Unfortunately, many passengers thought the flight was a flop.
San Diego native Tom Burgeson said the flight was on his bucket list.
“This is one thing I have never done in my life,” he said.
Others didn’t know they had booked the eclipse flight but were excited, like a group of seven from Washington, Missouri.
“Since we’re missing the ground part kind of fun to see it from the air,” said Heidi Wunderlich.
The airline handed out eclipse glasses to watch the event and passengers also received a coupon for a free cocktail. Flight attendants prepared and served the free cocktails, some with special names like Solar Flare. They were popular.
At one point, the captain said we could see the sun outside the right side of the plane; but people seated on that side said the clouds blocked theirs view.
Once the plane landed in St. Louis, the affects from the eclipse were obvious. Nighttime fell on Lambert Airport. Then lights came on.
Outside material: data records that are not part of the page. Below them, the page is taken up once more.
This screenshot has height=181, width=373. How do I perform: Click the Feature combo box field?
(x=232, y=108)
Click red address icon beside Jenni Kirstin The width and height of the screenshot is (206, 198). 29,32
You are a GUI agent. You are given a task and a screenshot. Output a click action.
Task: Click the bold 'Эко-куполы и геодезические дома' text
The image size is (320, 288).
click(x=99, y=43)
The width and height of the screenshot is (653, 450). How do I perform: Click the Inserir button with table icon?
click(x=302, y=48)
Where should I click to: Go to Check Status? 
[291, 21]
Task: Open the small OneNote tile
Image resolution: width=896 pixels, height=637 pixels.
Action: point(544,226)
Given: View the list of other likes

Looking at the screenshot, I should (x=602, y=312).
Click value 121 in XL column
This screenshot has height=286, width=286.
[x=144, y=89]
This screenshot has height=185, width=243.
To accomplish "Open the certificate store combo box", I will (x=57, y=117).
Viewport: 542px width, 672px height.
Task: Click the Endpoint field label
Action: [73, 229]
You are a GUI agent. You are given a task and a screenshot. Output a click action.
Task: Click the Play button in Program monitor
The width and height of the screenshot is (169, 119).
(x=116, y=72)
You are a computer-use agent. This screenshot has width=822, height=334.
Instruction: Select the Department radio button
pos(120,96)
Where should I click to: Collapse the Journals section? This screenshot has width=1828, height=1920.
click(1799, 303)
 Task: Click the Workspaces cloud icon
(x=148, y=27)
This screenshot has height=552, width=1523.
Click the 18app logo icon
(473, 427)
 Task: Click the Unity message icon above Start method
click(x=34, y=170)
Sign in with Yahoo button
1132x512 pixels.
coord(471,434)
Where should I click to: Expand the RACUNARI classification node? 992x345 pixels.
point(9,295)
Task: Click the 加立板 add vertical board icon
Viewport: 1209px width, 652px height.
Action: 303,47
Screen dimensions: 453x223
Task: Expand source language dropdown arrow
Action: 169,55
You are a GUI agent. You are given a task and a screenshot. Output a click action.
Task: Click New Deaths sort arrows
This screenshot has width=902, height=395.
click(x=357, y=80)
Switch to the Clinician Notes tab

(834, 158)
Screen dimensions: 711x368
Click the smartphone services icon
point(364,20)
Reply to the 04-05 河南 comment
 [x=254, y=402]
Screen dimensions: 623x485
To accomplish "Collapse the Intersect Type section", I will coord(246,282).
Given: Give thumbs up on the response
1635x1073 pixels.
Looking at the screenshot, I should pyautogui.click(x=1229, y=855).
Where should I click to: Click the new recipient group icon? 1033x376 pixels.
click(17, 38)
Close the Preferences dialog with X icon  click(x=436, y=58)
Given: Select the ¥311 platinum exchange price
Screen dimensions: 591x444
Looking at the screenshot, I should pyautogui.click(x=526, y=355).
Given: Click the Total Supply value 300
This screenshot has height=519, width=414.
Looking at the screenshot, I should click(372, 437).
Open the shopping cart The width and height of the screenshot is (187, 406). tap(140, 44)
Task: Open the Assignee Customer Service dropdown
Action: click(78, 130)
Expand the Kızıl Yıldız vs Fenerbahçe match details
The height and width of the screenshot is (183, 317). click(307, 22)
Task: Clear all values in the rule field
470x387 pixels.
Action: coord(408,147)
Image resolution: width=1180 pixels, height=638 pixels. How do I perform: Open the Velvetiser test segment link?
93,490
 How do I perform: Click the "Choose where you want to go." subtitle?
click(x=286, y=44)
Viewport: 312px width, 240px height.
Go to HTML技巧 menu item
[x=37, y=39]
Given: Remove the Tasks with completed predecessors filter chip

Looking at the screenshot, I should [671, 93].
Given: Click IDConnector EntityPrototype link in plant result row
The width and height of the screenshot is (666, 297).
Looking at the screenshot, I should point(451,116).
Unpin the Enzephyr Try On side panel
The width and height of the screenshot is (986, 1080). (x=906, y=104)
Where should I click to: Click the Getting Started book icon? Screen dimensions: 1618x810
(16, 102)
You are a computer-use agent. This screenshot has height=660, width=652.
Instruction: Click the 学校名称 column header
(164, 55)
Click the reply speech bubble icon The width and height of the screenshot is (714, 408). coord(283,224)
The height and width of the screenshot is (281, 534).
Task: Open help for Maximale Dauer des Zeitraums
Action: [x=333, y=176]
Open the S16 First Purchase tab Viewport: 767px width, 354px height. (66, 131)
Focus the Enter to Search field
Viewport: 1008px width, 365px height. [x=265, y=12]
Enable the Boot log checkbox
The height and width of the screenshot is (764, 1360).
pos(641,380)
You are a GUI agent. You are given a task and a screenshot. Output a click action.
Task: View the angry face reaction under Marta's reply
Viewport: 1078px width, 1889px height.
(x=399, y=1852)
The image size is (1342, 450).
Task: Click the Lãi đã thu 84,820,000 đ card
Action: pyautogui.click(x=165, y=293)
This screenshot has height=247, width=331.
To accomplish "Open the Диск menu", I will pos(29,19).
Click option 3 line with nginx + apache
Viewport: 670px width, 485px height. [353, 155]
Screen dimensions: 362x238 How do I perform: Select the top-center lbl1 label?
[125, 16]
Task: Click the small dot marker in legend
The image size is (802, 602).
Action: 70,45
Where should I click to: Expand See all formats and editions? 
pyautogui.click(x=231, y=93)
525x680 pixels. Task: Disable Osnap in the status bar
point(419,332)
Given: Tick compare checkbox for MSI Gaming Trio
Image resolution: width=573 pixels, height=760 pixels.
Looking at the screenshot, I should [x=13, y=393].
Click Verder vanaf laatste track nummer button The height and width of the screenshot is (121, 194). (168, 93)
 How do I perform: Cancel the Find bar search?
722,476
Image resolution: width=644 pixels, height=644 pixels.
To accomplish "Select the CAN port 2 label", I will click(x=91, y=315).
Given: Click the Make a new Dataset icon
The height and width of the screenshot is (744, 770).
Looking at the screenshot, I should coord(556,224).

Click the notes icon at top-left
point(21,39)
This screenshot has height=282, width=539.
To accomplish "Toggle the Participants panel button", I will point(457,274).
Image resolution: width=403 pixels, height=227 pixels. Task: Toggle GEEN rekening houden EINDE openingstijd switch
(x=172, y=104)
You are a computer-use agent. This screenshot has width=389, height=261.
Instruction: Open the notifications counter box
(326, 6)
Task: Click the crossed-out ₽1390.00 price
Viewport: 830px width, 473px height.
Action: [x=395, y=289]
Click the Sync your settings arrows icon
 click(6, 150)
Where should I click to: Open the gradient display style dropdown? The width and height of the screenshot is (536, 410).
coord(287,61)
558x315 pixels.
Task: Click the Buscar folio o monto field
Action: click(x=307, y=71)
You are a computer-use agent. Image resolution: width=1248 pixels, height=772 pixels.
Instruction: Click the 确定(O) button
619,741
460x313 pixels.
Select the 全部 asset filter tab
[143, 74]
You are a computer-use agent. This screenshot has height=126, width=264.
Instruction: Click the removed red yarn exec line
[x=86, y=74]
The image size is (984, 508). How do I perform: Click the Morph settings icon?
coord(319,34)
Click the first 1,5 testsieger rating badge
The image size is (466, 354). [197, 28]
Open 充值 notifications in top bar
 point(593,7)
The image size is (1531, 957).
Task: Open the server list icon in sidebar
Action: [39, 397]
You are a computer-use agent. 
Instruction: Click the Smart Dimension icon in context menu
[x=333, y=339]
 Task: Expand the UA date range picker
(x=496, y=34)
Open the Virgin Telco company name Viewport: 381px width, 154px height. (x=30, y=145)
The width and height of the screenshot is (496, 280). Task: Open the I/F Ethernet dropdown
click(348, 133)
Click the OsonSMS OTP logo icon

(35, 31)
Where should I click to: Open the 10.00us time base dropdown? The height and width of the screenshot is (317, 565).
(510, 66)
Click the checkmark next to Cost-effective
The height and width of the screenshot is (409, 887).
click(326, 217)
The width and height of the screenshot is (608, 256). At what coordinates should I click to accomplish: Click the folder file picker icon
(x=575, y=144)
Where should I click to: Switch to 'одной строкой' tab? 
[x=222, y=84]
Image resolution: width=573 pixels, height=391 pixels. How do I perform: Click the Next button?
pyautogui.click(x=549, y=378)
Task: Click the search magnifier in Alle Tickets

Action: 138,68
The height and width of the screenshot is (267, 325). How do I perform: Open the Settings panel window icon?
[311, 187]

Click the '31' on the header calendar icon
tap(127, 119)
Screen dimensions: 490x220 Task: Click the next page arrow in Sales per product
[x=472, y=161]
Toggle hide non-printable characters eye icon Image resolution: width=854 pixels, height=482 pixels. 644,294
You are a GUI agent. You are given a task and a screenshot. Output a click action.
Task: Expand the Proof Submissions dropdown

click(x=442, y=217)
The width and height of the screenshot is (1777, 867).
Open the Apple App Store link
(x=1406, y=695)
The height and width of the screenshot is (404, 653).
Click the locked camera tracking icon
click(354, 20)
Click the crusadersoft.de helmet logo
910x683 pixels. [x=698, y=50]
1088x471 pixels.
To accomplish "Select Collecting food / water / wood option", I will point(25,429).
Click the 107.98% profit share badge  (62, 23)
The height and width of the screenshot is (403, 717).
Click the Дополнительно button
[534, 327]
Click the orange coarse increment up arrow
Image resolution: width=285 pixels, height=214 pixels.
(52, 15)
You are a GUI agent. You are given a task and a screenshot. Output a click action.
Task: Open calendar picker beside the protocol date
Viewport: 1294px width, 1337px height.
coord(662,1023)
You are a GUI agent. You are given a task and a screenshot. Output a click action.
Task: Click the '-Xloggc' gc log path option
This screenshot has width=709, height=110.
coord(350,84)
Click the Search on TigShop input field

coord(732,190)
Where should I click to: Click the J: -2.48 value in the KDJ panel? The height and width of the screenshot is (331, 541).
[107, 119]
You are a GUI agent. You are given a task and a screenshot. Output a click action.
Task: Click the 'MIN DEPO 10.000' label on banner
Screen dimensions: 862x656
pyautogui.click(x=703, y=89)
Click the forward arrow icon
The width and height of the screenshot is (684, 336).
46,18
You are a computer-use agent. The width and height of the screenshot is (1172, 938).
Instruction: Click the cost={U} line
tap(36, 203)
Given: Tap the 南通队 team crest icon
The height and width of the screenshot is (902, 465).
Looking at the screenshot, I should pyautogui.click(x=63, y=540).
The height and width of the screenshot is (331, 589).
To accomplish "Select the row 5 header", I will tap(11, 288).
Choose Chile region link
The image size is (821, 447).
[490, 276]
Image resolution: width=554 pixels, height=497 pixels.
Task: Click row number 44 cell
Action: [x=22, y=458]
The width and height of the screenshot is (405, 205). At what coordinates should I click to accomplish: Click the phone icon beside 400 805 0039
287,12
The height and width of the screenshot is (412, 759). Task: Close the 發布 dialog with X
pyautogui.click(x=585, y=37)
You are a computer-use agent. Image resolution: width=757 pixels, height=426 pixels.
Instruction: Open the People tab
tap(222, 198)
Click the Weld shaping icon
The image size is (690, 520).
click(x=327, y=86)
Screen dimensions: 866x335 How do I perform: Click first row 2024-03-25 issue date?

Passengers had mixed reviews of the eclipse flight. One woman said it was worth it, while another female passenger complained that she didn’t see anything. A man gave this advice: watch it from the ground.
Southwest called the flight a success.
“It’s a once in a lifetime experience to fly along the path of a solar eclipse,” said company spokesman Dan Landson.
Still, plenty of people were disappointed. Passengers did enjoy the free cocktails, though.